__Try it__: Show all lines of the listing that hold the word "bold".

__Records for this task__:
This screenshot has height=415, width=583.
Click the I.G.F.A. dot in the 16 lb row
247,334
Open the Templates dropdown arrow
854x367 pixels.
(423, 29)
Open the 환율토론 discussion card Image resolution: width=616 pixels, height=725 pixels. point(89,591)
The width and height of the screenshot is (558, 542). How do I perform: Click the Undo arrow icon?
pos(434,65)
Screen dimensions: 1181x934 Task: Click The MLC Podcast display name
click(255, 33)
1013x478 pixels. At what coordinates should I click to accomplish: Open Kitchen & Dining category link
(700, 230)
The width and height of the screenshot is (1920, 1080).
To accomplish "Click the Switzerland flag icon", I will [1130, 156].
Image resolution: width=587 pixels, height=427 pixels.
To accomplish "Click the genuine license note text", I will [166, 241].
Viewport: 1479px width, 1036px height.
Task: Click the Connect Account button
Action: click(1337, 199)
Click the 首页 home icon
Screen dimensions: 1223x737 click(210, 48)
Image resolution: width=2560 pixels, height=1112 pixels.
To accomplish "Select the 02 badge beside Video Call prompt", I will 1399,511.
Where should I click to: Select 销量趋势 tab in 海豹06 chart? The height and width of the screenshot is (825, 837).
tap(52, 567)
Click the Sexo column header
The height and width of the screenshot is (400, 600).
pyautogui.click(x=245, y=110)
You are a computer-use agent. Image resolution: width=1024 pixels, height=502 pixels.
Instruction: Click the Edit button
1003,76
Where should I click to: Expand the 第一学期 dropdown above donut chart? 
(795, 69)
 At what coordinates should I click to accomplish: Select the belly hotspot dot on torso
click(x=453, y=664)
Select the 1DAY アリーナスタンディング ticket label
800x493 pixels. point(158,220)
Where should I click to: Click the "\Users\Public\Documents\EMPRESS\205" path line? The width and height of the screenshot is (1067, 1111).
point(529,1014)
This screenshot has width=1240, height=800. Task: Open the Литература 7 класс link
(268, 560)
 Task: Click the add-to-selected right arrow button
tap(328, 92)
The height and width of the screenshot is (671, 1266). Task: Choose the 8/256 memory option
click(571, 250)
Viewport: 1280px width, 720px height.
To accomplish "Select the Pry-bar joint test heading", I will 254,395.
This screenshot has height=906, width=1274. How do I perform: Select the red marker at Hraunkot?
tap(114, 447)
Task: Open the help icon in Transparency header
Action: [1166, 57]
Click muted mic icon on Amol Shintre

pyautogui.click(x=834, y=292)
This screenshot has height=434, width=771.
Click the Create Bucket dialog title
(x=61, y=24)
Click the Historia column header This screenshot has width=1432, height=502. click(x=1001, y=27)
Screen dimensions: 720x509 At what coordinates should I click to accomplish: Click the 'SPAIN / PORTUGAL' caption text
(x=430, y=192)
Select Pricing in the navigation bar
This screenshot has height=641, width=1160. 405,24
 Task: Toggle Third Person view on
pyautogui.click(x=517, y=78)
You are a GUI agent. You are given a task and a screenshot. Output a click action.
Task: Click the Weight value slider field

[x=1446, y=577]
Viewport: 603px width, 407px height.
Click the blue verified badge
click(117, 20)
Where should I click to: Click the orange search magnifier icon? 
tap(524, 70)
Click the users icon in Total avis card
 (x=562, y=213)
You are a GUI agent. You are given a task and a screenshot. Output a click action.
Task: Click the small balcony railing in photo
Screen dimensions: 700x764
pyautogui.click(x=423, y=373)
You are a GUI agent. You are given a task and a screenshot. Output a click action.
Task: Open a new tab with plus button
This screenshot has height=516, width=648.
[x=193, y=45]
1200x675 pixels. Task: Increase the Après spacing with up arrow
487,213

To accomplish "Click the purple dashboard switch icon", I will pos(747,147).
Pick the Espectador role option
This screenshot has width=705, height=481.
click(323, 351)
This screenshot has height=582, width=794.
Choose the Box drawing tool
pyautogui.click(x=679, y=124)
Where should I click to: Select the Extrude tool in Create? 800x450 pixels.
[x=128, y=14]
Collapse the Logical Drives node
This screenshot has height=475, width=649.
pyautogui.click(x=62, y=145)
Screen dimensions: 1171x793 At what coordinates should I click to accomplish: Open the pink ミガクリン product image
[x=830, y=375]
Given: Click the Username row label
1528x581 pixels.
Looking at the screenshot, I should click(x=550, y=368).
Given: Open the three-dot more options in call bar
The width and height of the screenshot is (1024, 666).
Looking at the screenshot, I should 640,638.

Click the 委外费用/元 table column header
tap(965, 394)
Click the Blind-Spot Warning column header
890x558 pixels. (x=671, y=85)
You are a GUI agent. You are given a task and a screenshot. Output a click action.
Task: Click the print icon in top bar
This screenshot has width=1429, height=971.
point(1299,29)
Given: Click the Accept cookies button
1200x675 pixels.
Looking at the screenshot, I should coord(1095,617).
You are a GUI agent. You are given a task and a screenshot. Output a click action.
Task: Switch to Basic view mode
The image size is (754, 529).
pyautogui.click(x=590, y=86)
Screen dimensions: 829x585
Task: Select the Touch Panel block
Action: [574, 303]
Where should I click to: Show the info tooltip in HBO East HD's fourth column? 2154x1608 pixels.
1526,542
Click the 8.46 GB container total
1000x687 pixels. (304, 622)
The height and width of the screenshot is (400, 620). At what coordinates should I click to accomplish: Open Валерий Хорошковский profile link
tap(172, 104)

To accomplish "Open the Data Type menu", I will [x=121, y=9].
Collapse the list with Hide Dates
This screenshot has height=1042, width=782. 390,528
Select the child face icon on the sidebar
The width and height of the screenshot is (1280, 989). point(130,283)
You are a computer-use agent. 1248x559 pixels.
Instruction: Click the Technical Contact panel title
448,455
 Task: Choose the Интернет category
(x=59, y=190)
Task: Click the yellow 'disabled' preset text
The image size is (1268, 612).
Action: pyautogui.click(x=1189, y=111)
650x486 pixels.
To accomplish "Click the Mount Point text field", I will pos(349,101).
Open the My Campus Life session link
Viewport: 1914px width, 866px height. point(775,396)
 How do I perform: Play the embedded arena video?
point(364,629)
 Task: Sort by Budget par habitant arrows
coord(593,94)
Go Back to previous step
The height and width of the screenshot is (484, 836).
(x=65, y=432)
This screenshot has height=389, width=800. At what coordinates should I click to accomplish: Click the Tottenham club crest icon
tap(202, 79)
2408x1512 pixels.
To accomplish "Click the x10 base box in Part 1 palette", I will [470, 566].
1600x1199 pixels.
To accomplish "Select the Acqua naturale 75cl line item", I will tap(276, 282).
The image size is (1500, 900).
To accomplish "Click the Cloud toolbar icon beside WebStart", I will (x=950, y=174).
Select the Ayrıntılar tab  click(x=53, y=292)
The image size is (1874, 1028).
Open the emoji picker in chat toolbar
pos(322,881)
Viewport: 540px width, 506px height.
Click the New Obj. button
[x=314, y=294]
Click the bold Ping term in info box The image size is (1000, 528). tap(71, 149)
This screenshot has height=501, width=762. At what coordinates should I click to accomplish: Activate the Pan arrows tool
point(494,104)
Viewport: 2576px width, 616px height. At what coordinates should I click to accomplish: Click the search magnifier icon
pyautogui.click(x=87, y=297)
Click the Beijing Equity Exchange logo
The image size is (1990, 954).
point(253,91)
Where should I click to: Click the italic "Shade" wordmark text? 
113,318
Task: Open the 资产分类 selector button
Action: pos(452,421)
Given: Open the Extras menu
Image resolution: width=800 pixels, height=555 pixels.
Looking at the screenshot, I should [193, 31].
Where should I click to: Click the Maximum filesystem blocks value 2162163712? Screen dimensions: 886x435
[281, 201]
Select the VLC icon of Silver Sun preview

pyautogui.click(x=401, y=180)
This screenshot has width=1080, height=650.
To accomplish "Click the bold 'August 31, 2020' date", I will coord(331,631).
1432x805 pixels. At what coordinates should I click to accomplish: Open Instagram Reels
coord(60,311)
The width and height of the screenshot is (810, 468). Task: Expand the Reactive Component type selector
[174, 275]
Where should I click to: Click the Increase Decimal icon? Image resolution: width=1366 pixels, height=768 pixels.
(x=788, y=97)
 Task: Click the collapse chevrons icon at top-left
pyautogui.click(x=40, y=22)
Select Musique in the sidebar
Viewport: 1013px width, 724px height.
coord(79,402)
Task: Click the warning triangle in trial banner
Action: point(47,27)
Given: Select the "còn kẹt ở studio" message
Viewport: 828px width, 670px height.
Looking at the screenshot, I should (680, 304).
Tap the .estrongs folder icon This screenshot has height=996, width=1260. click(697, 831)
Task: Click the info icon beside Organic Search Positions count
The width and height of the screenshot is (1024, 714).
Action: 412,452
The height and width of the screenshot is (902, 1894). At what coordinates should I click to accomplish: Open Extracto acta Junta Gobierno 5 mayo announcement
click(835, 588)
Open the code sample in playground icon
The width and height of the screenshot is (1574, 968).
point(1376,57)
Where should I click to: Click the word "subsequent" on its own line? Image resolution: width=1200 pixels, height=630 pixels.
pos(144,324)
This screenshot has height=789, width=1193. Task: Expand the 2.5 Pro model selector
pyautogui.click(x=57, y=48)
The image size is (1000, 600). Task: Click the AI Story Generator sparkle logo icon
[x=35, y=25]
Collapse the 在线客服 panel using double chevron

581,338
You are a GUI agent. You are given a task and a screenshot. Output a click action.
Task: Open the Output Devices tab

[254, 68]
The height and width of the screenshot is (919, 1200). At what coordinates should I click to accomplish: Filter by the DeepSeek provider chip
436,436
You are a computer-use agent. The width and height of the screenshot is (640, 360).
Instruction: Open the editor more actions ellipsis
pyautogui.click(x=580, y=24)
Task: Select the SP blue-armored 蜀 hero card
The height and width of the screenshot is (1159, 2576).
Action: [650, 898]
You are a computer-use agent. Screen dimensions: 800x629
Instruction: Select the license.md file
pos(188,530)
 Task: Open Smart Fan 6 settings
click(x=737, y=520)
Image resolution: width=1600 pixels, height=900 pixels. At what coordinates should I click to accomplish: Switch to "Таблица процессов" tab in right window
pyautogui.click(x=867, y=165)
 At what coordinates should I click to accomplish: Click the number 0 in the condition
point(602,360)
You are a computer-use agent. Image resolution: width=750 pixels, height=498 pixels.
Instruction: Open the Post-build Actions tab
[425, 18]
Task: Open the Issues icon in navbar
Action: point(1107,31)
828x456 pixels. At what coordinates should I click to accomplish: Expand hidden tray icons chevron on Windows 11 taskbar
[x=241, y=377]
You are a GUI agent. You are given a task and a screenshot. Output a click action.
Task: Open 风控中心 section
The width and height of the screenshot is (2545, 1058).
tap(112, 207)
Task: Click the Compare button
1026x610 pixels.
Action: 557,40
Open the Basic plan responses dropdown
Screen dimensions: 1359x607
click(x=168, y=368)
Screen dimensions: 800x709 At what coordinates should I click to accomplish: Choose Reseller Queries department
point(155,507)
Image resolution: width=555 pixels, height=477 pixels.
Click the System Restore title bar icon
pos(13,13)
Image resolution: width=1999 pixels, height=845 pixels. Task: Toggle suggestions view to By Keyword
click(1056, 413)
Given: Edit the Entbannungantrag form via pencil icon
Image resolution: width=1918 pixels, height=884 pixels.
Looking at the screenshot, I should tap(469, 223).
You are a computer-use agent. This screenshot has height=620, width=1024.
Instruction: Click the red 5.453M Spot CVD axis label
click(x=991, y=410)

__Exercise answer__:
Click the bold Ping term in info box The image size is (1000, 528). tap(71, 149)
To accomplish "Click the bold 'August 31, 2020' date", I will coord(331,631).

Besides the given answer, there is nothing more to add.